How would i go about using this within App Engine?
Or is there a better way to import a large CSV into CloudSQL through the Blobstore or Google Cloud Storage directly after uploading the CSV from the HTML?
Also, is it possible to use Task Queues with Blob Store and then insert the data into CloudSQL on the backend?
I have used a similar approach for Datastore and not CloudSQL but the same approach can be applied to your scenario.
Setup a non-default module (previously backend, deprecated now) of your application
Send a http request which will trigger the module endpoint through a task queue (to avoid 60 second deadline)
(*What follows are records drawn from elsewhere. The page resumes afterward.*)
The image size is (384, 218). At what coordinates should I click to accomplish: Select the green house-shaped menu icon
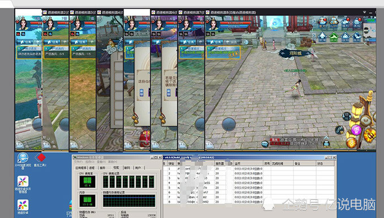334,37
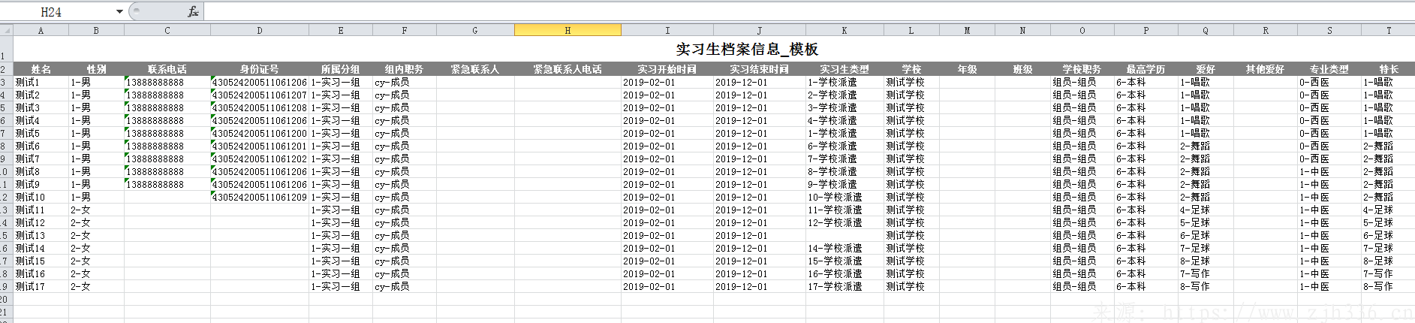The width and height of the screenshot is (1415, 323).
Task: Select the column D header
Action: pos(260,31)
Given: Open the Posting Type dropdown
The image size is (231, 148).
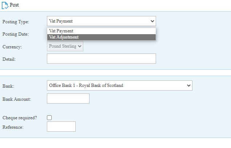Looking at the screenshot, I should [x=101, y=21].
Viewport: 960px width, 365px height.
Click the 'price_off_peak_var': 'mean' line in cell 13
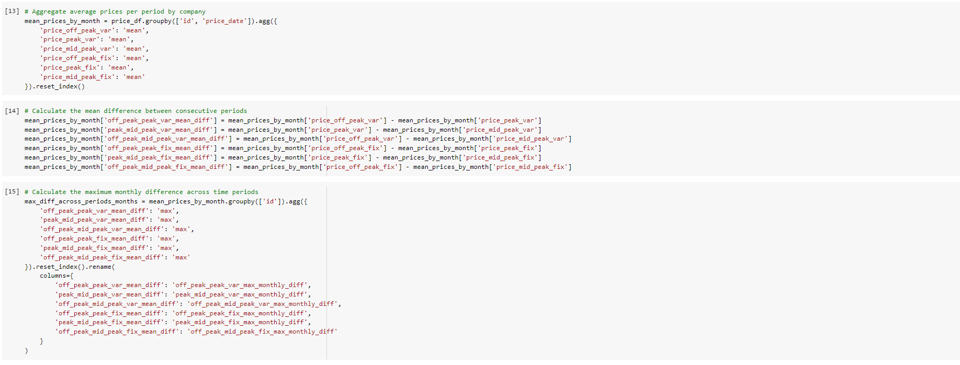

Use mapreduce with CSV as input and do the operation on each line of csv within the map function (to avoid memory errors and resume pipeline from where it left in case of any errors during operation)
EDIT: Elaborating map reduce as per OP request, and also eliminating the use of taskqueue
Read the mapreduce basics from the docs found here
Download the dependency folders for mapreduce to work (simplejson, graphy, mapreduce)
Download this file to your project folder and save as "custom_input_reader.py"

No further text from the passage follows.